Steve had moved safely through the routine of his work day and
entered the evening hours without incident. Returning home to his
apartment building, he walked along sidewalk savoring the brisk air of
late fall. The lobby of his building was comfortably warm with muted
lighting. The mirrors and marble were soothing. He nodded at the doorman
with the appropriate mixture of geniality and distance. Reaching into the
deep pocket of his coat, Steve withdrew his mail key and pulled out the
letters, magazine, and flyers from the box.
One letter protruded from the bound bundle. Barely half of the
handwritten address was visible, and there was no return address. Yet
even without focusing on the envelope, he knew the sender's identity. The
words were strung together like baroque boxcars with gaps within each word
that followed an arcane algorithm he had never decoded, like so may other
things about Alyson. How long had it been since he has seen her
handwriting? At least a decade, but the passage of time did not matter.

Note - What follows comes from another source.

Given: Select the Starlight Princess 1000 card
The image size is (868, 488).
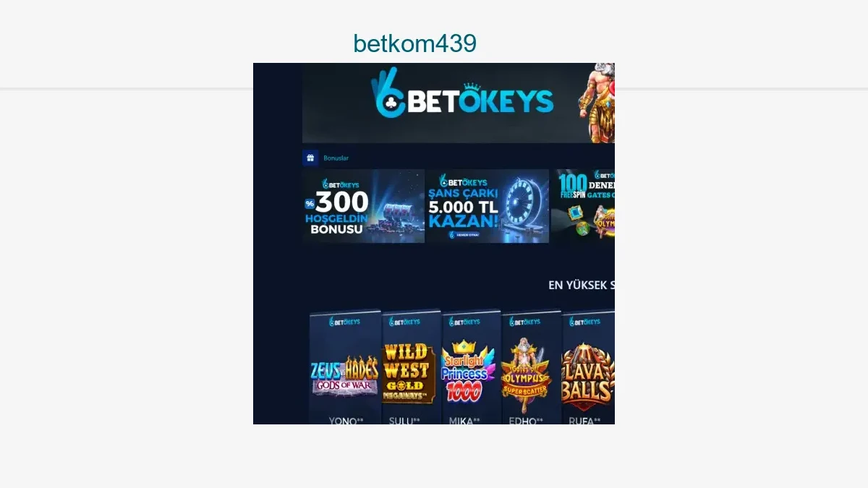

The day was no longer safe. He closed the mailbox slowly, acutely aware
of the sounds of the others moving across the carpet. He raised his head
with a cautious scanning movement and walked towards the elevator with the
mail under his arm.
Alyson was well-know in their small town long before she arrived
at his high school during the sophomore year. The daughter of a rich
horse breeder and a former debutante, she was devastatingly lovely.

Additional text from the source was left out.